* BEGIN Material *
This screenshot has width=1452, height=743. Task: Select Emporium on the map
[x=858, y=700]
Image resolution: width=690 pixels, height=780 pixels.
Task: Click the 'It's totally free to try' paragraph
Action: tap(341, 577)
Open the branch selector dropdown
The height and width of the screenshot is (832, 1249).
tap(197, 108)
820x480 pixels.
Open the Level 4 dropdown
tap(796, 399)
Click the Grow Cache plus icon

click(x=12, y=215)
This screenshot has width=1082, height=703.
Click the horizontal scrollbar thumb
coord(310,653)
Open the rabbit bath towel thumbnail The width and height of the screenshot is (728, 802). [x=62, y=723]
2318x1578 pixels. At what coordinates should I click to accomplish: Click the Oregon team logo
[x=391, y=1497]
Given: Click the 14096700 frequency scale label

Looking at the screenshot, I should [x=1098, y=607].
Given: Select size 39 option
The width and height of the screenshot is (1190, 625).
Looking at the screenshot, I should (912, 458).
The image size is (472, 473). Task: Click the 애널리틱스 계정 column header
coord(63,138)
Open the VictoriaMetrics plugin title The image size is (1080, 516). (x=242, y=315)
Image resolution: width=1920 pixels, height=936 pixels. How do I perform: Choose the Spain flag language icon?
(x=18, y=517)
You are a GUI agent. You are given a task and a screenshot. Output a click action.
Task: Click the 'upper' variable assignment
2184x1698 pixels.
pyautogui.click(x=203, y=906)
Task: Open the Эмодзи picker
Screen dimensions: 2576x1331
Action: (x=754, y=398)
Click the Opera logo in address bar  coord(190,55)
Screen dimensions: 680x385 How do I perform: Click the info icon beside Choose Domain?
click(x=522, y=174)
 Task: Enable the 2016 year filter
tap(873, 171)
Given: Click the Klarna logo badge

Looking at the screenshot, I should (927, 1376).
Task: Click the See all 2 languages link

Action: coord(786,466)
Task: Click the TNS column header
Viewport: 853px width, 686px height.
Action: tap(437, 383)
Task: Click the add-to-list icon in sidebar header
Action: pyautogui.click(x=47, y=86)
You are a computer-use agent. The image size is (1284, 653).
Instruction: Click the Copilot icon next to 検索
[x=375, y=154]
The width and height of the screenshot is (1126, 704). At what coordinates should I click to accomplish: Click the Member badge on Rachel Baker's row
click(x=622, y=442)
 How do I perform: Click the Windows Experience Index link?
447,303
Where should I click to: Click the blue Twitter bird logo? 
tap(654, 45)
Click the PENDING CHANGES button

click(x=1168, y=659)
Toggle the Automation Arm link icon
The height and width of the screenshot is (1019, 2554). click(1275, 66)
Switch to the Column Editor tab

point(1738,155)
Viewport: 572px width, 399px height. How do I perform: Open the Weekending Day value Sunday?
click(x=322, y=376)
* END Material *
■ **Work instructions**
Transcribe every line above without changing anything.

■ **Expected answer**
This screenshot has width=1452, height=743. Task: Select Emporium on the map
[x=858, y=700]
Image resolution: width=690 pixels, height=780 pixels.
Task: Click the 'It's totally free to try' paragraph
Action: tap(341, 577)
Open the branch selector dropdown
The height and width of the screenshot is (832, 1249).
tap(197, 108)
820x480 pixels.
Open the Level 4 dropdown
tap(796, 399)
Click the Grow Cache plus icon

click(x=12, y=215)
This screenshot has width=1082, height=703.
Click the horizontal scrollbar thumb
coord(310,653)
Open the rabbit bath towel thumbnail The width and height of the screenshot is (728, 802). [x=62, y=723]
2318x1578 pixels. At what coordinates should I click to accomplish: Click the Oregon team logo
[x=391, y=1497]
Given: Click the 14096700 frequency scale label

Looking at the screenshot, I should [x=1098, y=607].
Given: Select size 39 option
The width and height of the screenshot is (1190, 625).
Looking at the screenshot, I should (912, 458).
The image size is (472, 473). Task: Click the 애널리틱스 계정 column header
coord(63,138)
Open the VictoriaMetrics plugin title The image size is (1080, 516). (x=242, y=315)
Image resolution: width=1920 pixels, height=936 pixels. How do I perform: Choose the Spain flag language icon?
(x=18, y=517)
You are a GUI agent. You are given a task and a screenshot. Output a click action.
Task: Click the 'upper' variable assignment
2184x1698 pixels.
pyautogui.click(x=203, y=906)
Task: Open the Эмодзи picker
Screen dimensions: 2576x1331
Action: (x=754, y=398)
Click the Opera logo in address bar  coord(190,55)
Screen dimensions: 680x385 How do I perform: Click the info icon beside Choose Domain?
click(x=522, y=174)
 Task: Enable the 2016 year filter
tap(873, 171)
Given: Click the Klarna logo badge

Looking at the screenshot, I should (927, 1376).
Task: Click the See all 2 languages link

Action: coord(786,466)
Task: Click the TNS column header
Viewport: 853px width, 686px height.
Action: tap(437, 383)
Task: Click the add-to-list icon in sidebar header
Action: pyautogui.click(x=47, y=86)
You are a computer-use agent. The image size is (1284, 653).
Instruction: Click the Copilot icon next to 検索
[x=375, y=154]
The width and height of the screenshot is (1126, 704). At what coordinates should I click to accomplish: Click the Member badge on Rachel Baker's row
click(x=622, y=442)
 How do I perform: Click the Windows Experience Index link?
447,303
Where should I click to: Click the blue Twitter bird logo? 
tap(654, 45)
Click the PENDING CHANGES button

click(x=1168, y=659)
Toggle the Automation Arm link icon
The height and width of the screenshot is (1019, 2554). click(1275, 66)
Switch to the Column Editor tab

point(1738,155)
Viewport: 572px width, 399px height. How do I perform: Open the Weekending Day value Sunday?
click(x=322, y=376)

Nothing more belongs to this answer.